*Exercise text:*
James Bopp, Jr., and Richard E. Coleson are attorneys with The Bopp Law Firm, PC.

The topic is how Supreme Court jurisprudence on “reproductive rights” might change if a “conservative nominee” succeeds Justice Antonin Scalia. We focus on abortion jurisprudence because that was at issue in Whole Woman’s Health v. Heller­stedt and other “reproductive rights” are less litigated. We understand “conservative” to mean having Scalia’s judicial philosophy.

While current Court members remain and the “undue burden” test reigns, a conservative successor would change the outcome of an abortion case where Justice Anthony Kennedy (i) sees no undue burden and (ii) is the swing vote. For example, in Stenberg v. Carhart, Kennedy saw no undue burden but was not the swing vote, being with Scalia in the five-four dissent against striking Nebraska’s partial-birth-abortion ban. In Gonzales v. Carhart, Kennedy saw no undue burden and was the swing vote, so he wrote a five-four opinion upholding a federal partial-birth-abortion ban. In Hellerstedt, Kennedy saw an undue burden and was the swing vote, so he joined a five-three opinion striking Texas’s regulation of abortionists and abortion clinics.

But vote tallies and swing-vote roles change as members change. Given expected changes, a conservative successor is needed to sooner achieve a majority to stop the abortion-distortion effect, whereby the Constitution and normal rules of law are bent to protect abortion as a super-right. Conservative advocates on the Court are also needed to persuade peers because members change sides, as Chief Justice Warren Burger did in Thornburgh v. American College of Obstetricians and Gynecologists, and create new tests, as Justices David Souter, Sandra Day O’Connor, and Kennedy did with the undue-burden test in Planned Parenthood of Southeastern Pennsylvania v. Casey. Even in dissent, conservative members may help temper the abortion-distortion effect by identifying it, requiring attempted justification by the majority.

A true “conservative” successor would have Justice Scalia’s judicial philosophy. Scalia provided key features in his 1989 essay, The Rule of Law as a Law of Rules, exploring the “dichotomy between ‘general rule of law’ and ‘personal discretion to do justice.’” He quoted Aristotle’s advocacy for rule of law as a law of general rules, as follows:

Rightly constituted laws should be the final sovereign; and personal rule, whether it be exercised by a single person or a body of persons, should be sovereign only in those matters on which law is unable, owing to the difficulty of framing general rules for all contingencies, to make an exact pronouncement.

With Aristotle, Scalia favored general legal rules over judgments based on “the totality of the circumstances or by a balancing of all the factors involved.” He identified values of a “law of rules” as including “the appearance of equal treatment,” “predictability,” “judicial restraint,” and “embolden[ing]” courts to “stand up to what is generally supreme in a democracy: the popular will.” A judge engaged in a balancing or total-circumstances test “begins to resemble a finder of fact more than a determiner of the law,” he wrote, and “reach[ing] such a stage is . . . an acknowledgment that we have passed the point where ‘law,’ properly speaking, has any further application.” Scalia said it was easier for him to abide by general rules because he was “more inclined to adhere closely to the meaning of a text” and, “in the constitutional field, . . . to a more or less originalist theory of construction.” He provided an example in Michael H. v. Gerald D., in which he proposed limiting the history-and-tradition test for Fourteenth Amendment liberties to “the most specific level at which a relevant tradition protecting, or denying protection to, the asserted right can be identified.” O’Connor and Kennedy did not join that part of Scalia’s opinion, allowing for protected liberties to be found at higher levels of generality. Absent such restricting rules, courts may (per Justice John Marshall Harlan) “roam[] at large in the constitutional field.”

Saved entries
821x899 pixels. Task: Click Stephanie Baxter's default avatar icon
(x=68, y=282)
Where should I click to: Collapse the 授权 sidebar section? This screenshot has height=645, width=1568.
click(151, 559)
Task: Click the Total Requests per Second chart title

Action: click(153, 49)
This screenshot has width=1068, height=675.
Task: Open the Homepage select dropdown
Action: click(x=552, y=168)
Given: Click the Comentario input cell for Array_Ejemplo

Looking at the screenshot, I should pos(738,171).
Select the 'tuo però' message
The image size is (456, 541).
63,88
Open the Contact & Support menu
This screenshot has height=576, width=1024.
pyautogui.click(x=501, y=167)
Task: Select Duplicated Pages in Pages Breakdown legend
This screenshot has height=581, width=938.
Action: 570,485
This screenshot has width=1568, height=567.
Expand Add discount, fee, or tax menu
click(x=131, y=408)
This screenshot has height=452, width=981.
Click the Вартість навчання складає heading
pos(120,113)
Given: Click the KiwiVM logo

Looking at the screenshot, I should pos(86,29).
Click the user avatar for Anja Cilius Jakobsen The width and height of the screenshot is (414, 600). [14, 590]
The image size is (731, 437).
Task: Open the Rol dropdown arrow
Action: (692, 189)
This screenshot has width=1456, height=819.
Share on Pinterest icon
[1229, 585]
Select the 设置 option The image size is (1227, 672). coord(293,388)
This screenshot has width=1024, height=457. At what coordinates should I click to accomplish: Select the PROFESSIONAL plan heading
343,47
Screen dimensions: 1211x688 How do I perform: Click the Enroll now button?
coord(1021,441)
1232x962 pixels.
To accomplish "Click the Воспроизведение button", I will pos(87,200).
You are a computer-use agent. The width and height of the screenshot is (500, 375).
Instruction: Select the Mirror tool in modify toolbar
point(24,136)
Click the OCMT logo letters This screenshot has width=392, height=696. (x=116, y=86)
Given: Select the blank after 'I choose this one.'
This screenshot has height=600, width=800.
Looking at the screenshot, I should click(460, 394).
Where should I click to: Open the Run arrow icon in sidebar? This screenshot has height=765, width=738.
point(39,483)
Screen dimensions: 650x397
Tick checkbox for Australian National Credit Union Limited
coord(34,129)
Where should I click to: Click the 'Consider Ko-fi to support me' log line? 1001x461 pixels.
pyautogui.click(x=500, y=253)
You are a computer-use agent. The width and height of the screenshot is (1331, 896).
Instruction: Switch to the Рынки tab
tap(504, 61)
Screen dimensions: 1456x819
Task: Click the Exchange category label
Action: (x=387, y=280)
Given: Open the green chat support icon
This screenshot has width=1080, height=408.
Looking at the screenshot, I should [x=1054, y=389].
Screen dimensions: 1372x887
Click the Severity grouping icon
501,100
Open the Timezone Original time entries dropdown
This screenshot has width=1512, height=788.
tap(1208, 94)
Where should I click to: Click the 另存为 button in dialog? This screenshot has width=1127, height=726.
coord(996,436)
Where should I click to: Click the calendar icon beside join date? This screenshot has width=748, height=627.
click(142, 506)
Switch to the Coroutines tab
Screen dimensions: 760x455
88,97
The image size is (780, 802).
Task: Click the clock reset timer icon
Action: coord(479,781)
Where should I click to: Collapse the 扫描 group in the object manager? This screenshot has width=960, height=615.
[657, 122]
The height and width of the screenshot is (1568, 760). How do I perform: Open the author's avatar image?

*Required work:*
#1 Please answer these from the text on Supreme Court abortion jurisprudence, one line each:
(a) What did Justice Kennedy write in Gonzales v. Carhart?
(b) Which Chief Justice changed sides in Thornburgh v. American College of Obstetricians and Gynecologists?
(c) In what year did Scalia publish The Rule of Law as a Law of Rules?
#2 Carry on the text on Supreme Court abortion jurisprudence from its final sentence.
The items are separate from the text on Supreme Court abortion jurisprudence.

*Answers for each item:*
#1
(a) A five-four opinion upholding a federal partial-birth-abortion ban.
(b) Chief Justice Warren Burger.
(c) 1989.

#2
Under originalism, there is no Fourteenth Amendment abortion “liberty” because, as Roe v. Wade acknowledged, when the amendment was ratified in 1868, abortion was widely illegal (with maternal-life exceptions). It was illegal because of the physicians’ crusade to conform the laws to the recent scientific discovery that individual human life begins at conception (not quickening). The notion that “liberty” is an empty vessel to be filled by judges’ perceptions of the urgent issues of the day does not promote “law of rules” values and subjects the Court to the pressure Casey sought unsuccessfully to curtail by seeking consensus around its new test.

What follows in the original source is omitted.